Comment author: TheOtherDave 06 June 2012 04:35:41PM 7 points [-]

There are many U.S. elections I have voted in where there were two candidates for an office and I couldn't tell you which one I voted for. Admittedly, no cases involving Presidential candidates; I'm usually pretty sure who I'm voting for in those cases.

Comment author: [deleted] 06 June 2012 07:49:42PM 3 points [-]

I suspect, with no data to back me up, that the latter class contains many more people than the former. (If I were that ambivalent, I wouldn't vote for either major candidate at random; I would either vote for a minor candidate, or not vote at all. But I guess not everybody is like me.)

Comment author: alex_zag_al 08 June 2012 05:01:30PM 2 points [-]

Or the survey he's referring to is biased. Seems hard for it not to be... did they knock on doors all across the country? If it's based on mail or telephone responses, are people who voted for Obama more likely to respond to those?

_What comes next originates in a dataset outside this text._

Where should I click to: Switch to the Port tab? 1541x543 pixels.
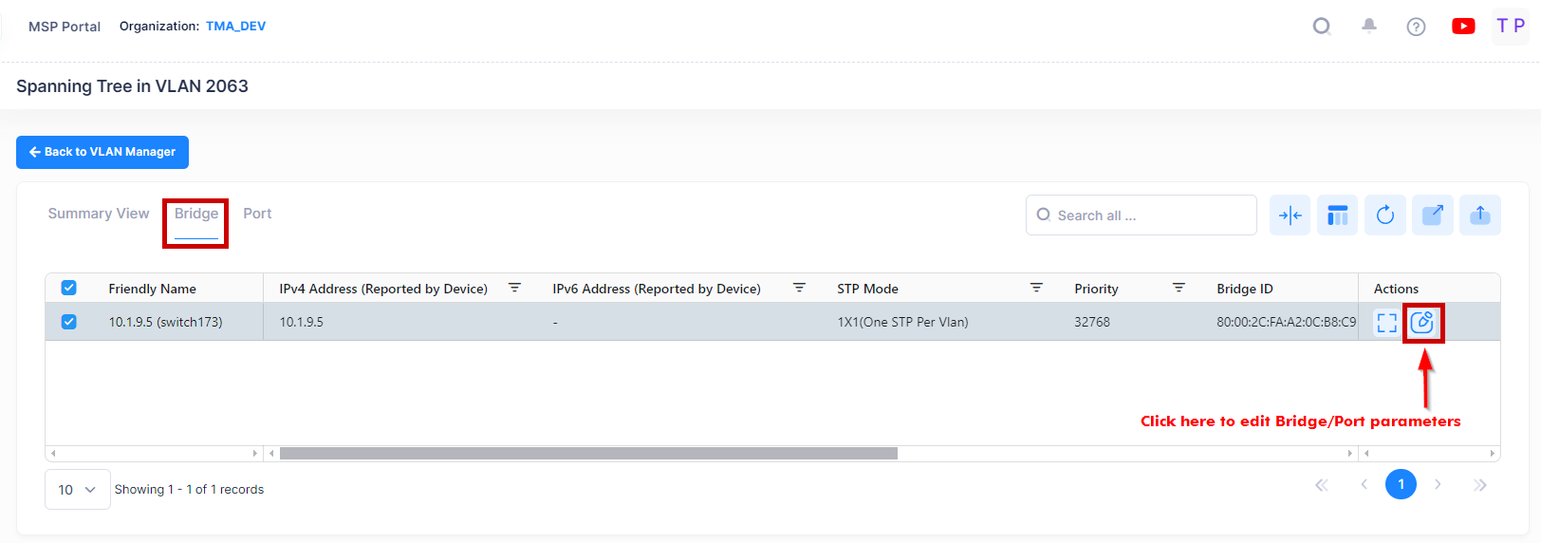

Or, he's misquoting the survey. If you were testing the hypothesis that people misremember voting for the winner, wouldn't you sample a smaller area than the whole country, and then compare your results with the vote count from that area? Why would an experiment like that ever get a number meant to be compared with the whole country's votes?

Comment author: Strange7 09 June 2012 01:46:10AM 2 points [-]

Wrong question. I'd say people who voted for the other guy remember, but aren't so eager to respond to surveys.